WHAT IS BEING ASKED ▸
Below is a listing. Return the lines from the one that contains "Given: Click camera icon next to Student B" to the one that contains "Given: Select the mods folder icon", both ends included, verbatim and with no pictures.

-=-=-

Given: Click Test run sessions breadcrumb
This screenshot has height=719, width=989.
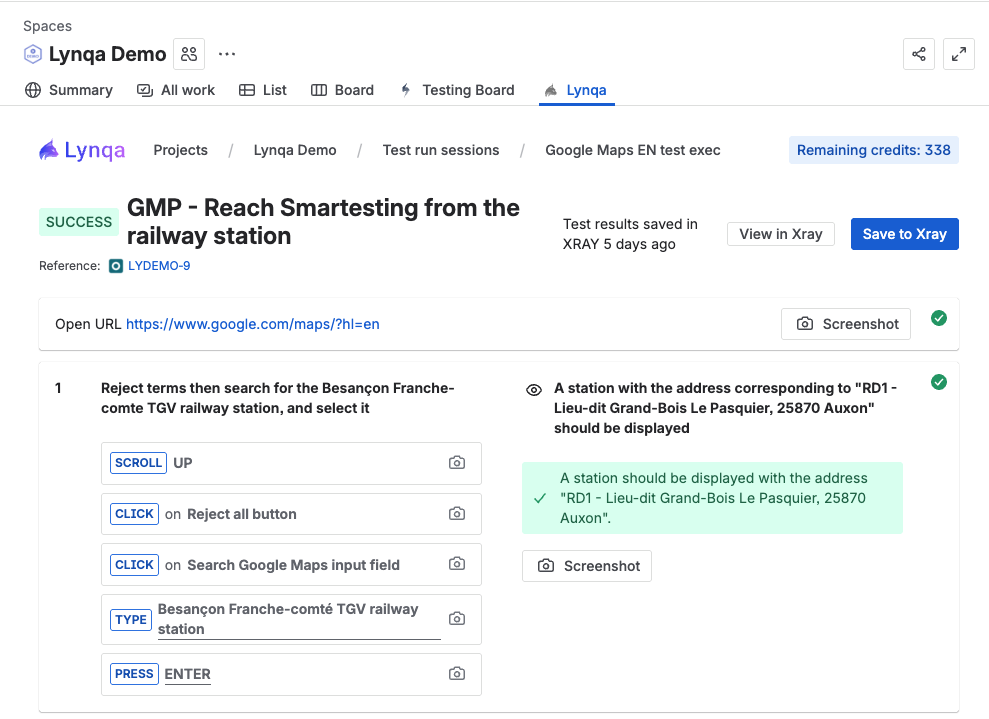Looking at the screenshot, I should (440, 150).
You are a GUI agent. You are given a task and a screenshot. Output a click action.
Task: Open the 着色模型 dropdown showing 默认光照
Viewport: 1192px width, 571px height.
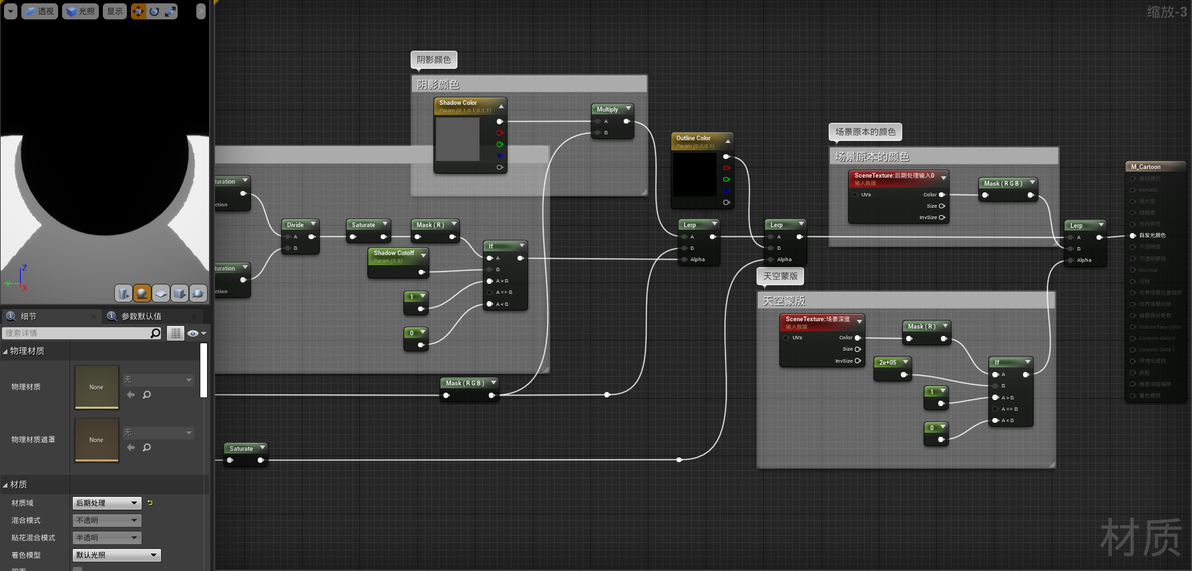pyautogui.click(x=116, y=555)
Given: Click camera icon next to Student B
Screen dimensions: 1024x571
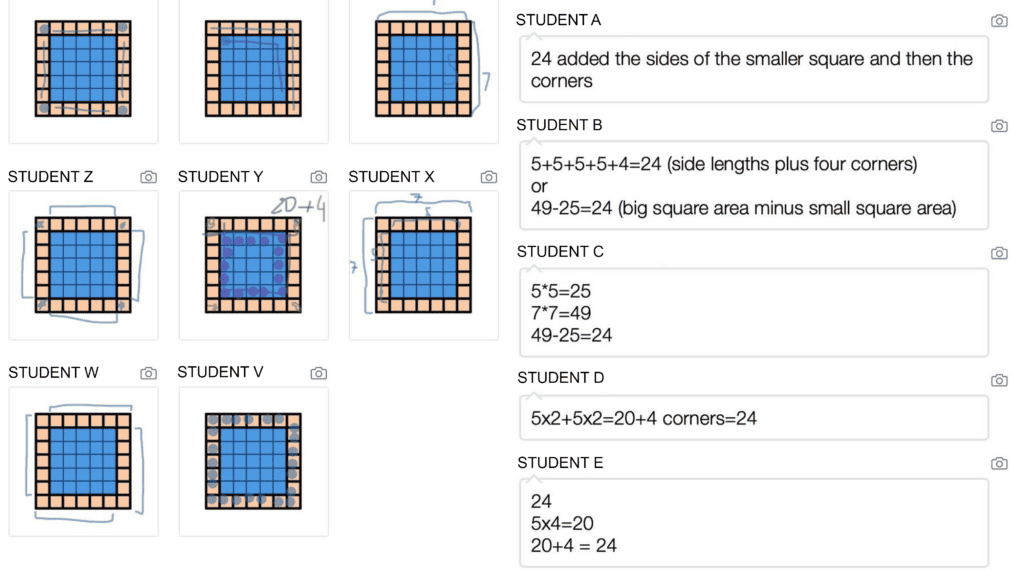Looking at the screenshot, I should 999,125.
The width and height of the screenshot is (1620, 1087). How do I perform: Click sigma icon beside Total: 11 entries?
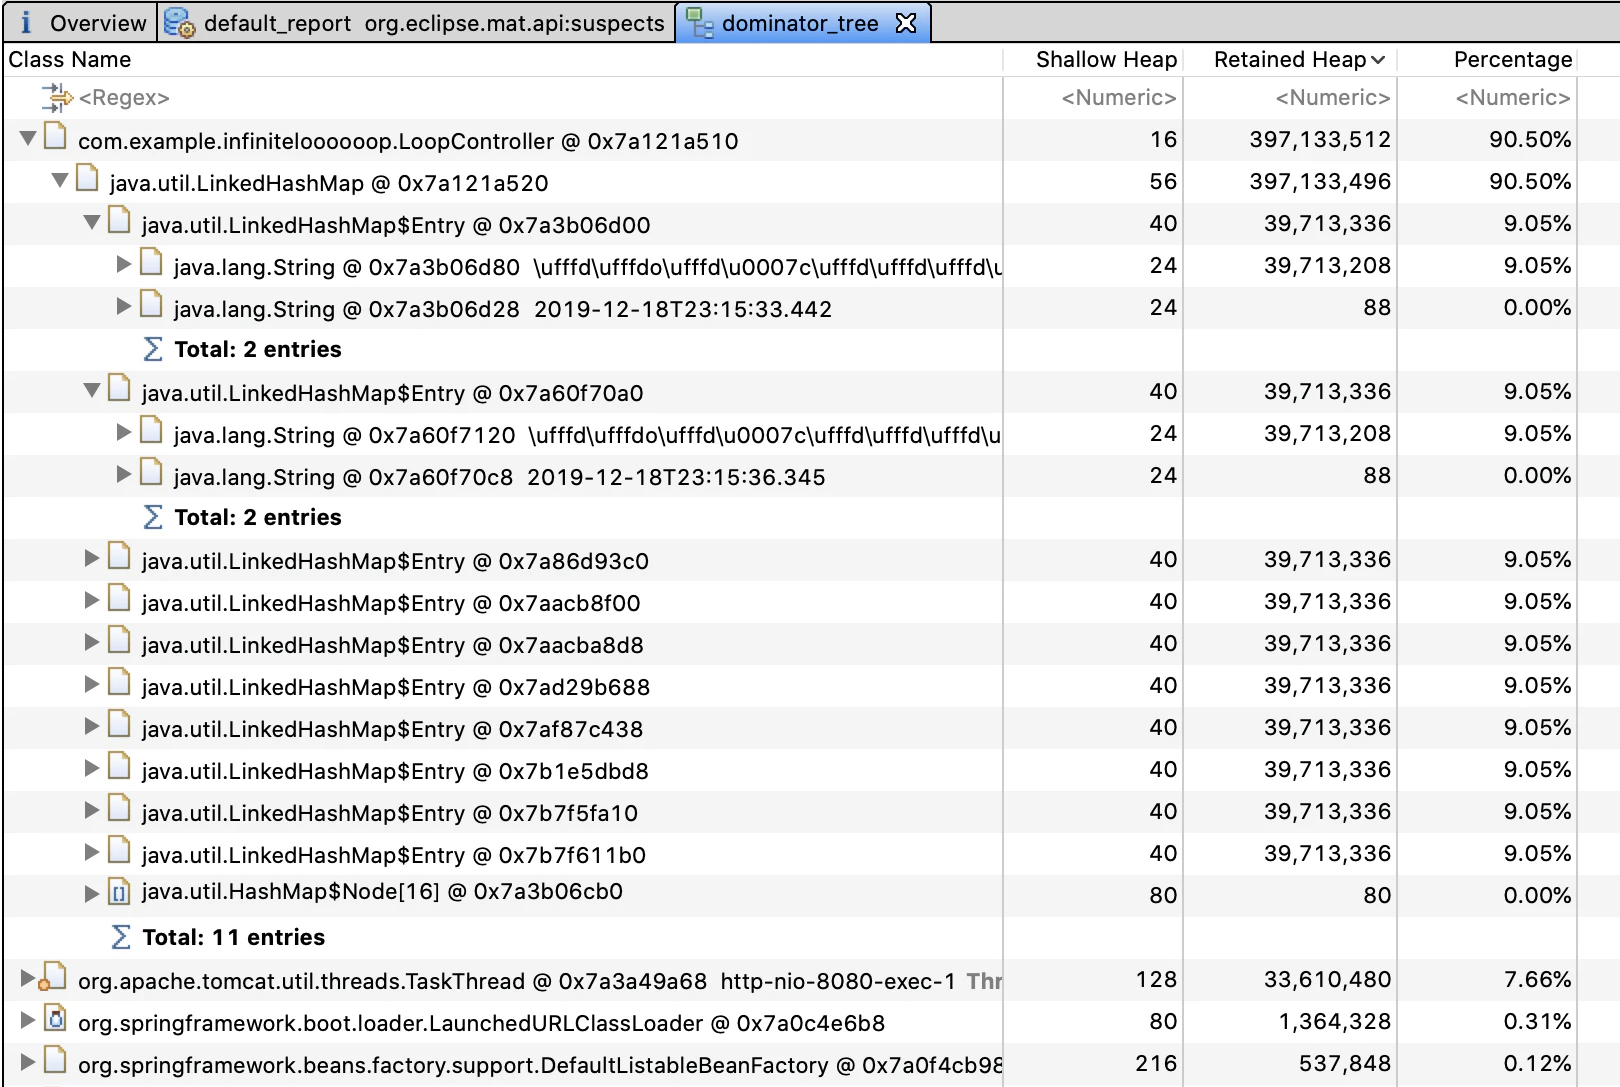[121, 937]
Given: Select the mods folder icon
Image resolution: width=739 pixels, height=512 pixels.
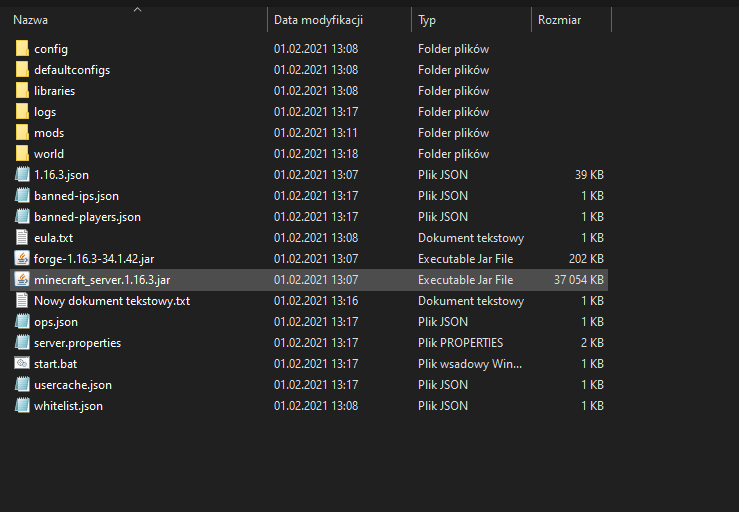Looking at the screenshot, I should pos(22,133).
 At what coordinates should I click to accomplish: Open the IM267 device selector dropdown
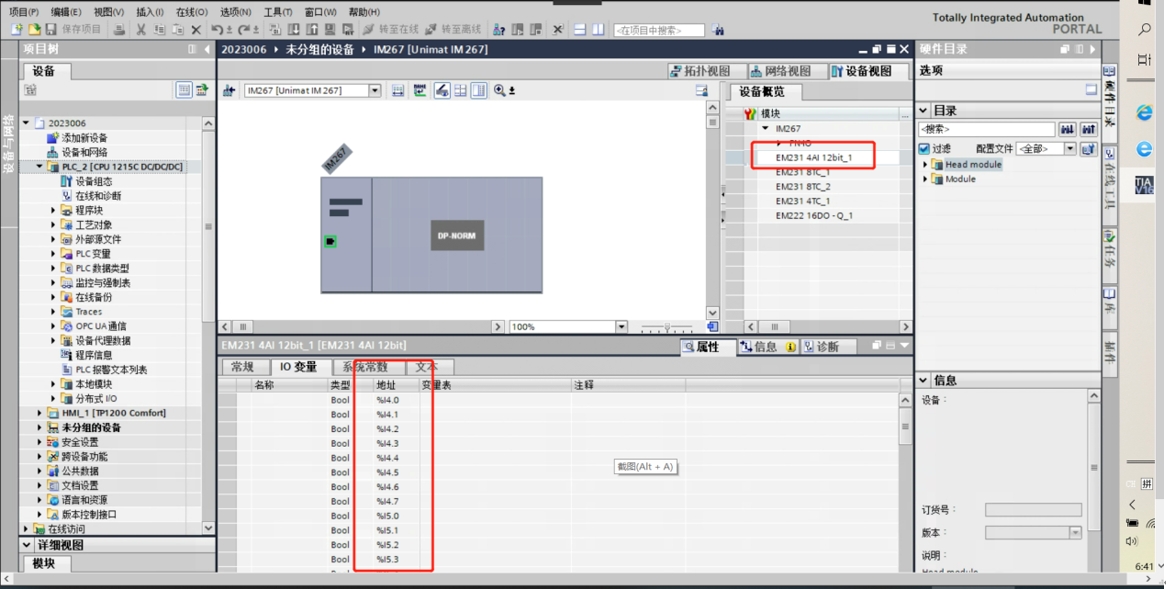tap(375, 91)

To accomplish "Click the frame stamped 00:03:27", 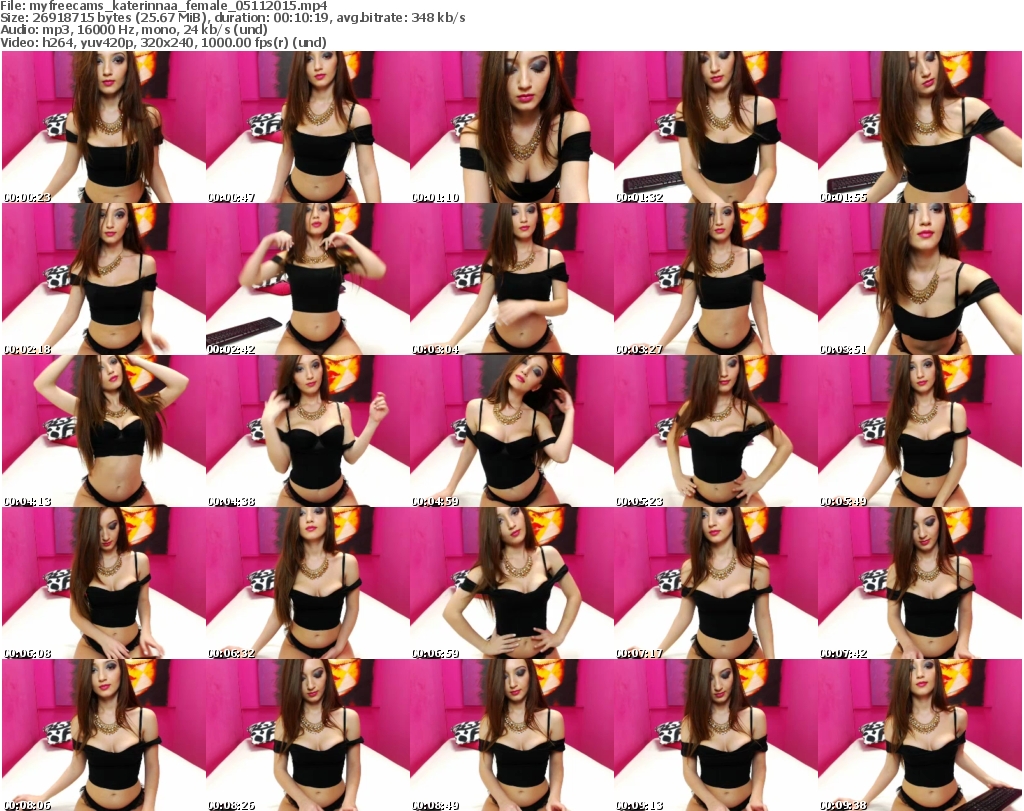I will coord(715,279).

-=-=-

YOUR SOLUTION ▸
Given: Click camera icon next to Student B
Screen dimensions: 1024x571
Looking at the screenshot, I should 999,125.
The width and height of the screenshot is (1620, 1087). How do I perform: Click sigma icon beside Total: 11 entries?
[121, 937]
Given: Select the mods folder icon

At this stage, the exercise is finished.